The Port Aventura theme park on the Costa Dorada, Tarragona province, is having a difficult year. Visitor numbers in the first 6 months of the year were down 9% compared to the same period last year, with British visitors leading the exodus, down 20%. That doesn’t sound good, but it’s not tourism but the property crisis that has really taken the shine of Port Aventura’s potential value.
How so? Because Criteria, the investment arm of La Caixa, Spain’s behemoth savings bank, which owns Port Aventura, has had to shelve plans to launch a 2,500 home residential development as part of Port Aventura’s expansion.
Criteria was considering plans to invest 400 million Euros in developing a residential zone in the theme park, made up of semi-detached and detached properties to be marketed as holiday homes. A place like Port Aventura can only really offer holiday homes, as few people actually want to live in a theme park, the late Michael Jackson being an obvious exception.
Tarragona province, south of Barcelona, is reported to be one of the areas in Spain with the biggest glut of holiday homes. So it makes sense for Criteria to postpone plans to build more holiday homes there until the market recovers, which could take years.

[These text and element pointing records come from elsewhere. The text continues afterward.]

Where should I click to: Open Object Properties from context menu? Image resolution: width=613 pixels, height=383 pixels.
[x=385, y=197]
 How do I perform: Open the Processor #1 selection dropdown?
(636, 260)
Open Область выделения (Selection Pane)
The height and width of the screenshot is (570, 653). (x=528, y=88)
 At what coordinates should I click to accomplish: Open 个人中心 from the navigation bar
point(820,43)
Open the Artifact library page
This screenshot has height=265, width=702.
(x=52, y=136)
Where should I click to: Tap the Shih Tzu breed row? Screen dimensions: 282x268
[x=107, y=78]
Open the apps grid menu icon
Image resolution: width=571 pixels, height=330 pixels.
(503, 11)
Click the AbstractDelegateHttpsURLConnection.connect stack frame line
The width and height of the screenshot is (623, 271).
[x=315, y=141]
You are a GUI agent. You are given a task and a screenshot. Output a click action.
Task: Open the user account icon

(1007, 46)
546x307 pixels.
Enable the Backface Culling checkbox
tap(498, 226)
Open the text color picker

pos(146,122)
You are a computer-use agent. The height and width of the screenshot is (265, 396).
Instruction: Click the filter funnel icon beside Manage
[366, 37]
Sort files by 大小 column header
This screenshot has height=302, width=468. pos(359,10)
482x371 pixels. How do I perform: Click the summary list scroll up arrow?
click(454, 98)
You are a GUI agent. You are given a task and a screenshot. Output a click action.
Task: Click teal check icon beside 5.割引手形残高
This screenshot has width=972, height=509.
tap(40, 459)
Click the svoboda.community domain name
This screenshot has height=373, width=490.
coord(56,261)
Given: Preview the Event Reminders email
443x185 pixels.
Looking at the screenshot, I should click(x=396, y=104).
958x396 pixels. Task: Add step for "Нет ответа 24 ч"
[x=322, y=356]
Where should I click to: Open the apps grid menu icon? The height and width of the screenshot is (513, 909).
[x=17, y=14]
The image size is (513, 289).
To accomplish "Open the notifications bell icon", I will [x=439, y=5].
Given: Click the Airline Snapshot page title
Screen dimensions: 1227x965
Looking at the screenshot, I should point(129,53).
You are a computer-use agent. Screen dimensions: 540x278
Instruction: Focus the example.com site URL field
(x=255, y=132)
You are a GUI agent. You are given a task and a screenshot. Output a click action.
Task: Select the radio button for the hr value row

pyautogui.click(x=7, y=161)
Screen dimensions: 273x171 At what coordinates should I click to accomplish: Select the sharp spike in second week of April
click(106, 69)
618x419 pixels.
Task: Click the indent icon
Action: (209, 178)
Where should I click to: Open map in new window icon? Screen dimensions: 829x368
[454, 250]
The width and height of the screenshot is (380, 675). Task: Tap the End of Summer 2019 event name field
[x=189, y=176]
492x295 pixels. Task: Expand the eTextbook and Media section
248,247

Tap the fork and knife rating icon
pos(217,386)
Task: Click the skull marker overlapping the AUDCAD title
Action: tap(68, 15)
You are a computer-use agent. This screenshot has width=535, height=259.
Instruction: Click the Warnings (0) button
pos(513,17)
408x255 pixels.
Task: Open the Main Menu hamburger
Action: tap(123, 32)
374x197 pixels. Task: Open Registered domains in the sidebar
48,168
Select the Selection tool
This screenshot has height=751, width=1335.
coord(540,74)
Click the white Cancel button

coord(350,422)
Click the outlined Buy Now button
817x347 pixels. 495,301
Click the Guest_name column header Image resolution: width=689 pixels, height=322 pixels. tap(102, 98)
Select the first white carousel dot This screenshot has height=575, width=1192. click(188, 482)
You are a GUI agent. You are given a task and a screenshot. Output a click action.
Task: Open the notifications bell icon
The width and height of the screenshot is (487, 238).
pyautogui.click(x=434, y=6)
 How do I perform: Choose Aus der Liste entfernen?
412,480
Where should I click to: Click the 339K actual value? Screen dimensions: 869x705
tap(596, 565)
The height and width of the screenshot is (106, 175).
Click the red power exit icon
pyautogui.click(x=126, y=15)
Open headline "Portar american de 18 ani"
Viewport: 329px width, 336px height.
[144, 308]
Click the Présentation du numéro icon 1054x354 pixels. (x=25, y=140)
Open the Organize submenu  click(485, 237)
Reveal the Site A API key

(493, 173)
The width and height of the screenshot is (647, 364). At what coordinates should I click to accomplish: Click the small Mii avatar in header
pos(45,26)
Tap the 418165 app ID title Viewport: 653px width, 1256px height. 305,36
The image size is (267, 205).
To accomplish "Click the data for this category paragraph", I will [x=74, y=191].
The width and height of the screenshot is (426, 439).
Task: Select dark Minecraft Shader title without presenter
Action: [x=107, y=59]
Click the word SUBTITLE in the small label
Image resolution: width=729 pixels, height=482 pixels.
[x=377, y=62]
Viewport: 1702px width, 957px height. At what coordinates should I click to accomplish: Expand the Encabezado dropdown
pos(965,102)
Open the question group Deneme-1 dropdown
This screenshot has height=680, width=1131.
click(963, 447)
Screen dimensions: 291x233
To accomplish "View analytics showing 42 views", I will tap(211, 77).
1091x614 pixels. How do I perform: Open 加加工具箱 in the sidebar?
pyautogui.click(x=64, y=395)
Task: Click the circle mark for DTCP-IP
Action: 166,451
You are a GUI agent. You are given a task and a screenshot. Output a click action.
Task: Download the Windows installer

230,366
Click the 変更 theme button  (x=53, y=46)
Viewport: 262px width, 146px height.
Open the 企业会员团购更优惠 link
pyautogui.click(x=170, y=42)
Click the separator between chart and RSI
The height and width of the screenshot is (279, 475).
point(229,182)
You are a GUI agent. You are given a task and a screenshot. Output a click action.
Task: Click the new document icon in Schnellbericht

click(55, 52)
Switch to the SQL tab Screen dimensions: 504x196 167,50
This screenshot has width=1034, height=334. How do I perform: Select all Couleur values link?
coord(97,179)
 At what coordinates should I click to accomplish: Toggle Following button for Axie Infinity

But it is unlikely that the plans will be postponed indefinitely. The profits to be had from a development of 2,500 holiday homes would be a veritable gold mine. And gold is clearly on Port Aventura’s mind. The big event this year at Port Aventura was the launch of the Hotel Gold River, modelled on a gold rush town in the Far West, with Larry Hagman (J.R., remember) flown over to support attend the opening dressed as a sheriff . It’s only a matter of time before the owners of Port Aventura will want to start blasting away on the real gold mine.